Aradigm completes disastrous regulatory run as FDA slaps down Linhaliq application
Aradigm has completed the regulatory trifecta for disaster, stumbling from a bad FDA review to a negative panel vote and now a formal rejection for its inhaled antibiotic Linhaliq that will require a whole new Phase III program to overcome.
The writing for this asset has been on the wall since an outside panel of agency experts shook their heads over the mixed data gathered in two late-stage trials for the antibiotic, an inhaled formulation of ciprofloxacin which is designed to fight lung infections triggered by “abnormal dilatation of the bronchi and bronchioles.” Regulators had already dissed the data in their internal review.
Its shares $ARDM took another nose dive this morning, tumbling 39% to $1.36 — after sliding steadily from $6.70 at the beginning of last December.
Getting over this hurdle will neither be cheap or quick.
The Hayward, CA-based company says the FDA wants a new Phase III trial that can provide evidence of two years or more of durability in preventing “the co-primary endpoints of frequency and severity of exacerbations.” Regulators are also looking for independent verification of its current Phase III data, a human factors study to back up the label and an in vitro report on the drug release method development.
Aradigm CEO Igor Gonda says the company plans to meet with the FDA on resubmission, while pursuing an approval in the EU.

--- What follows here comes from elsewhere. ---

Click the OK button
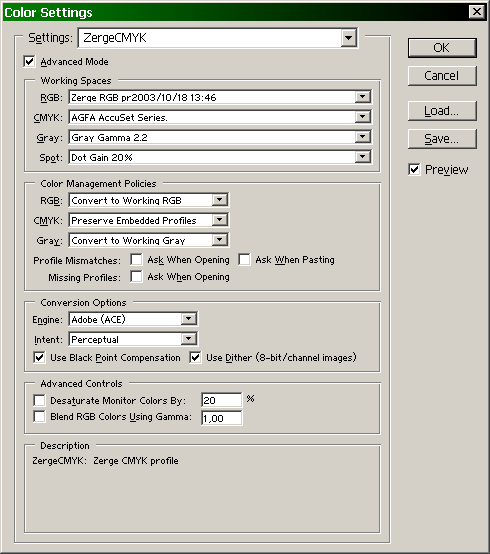 (442, 48)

New FDA commissioner Scott Gottlieb had pledged to start opening up on CRLs when he was confirmed for the top job at the FDA. But in the meantime he’s decided to renege on that promise, looking for a compromise on transparency through a new trial program that rests on voluntary submission of some info. Companies are still free to present CRLs any way they like, despite criticism from regulators that not all biopharma companies are entirely upfront about why their drugs are rejected.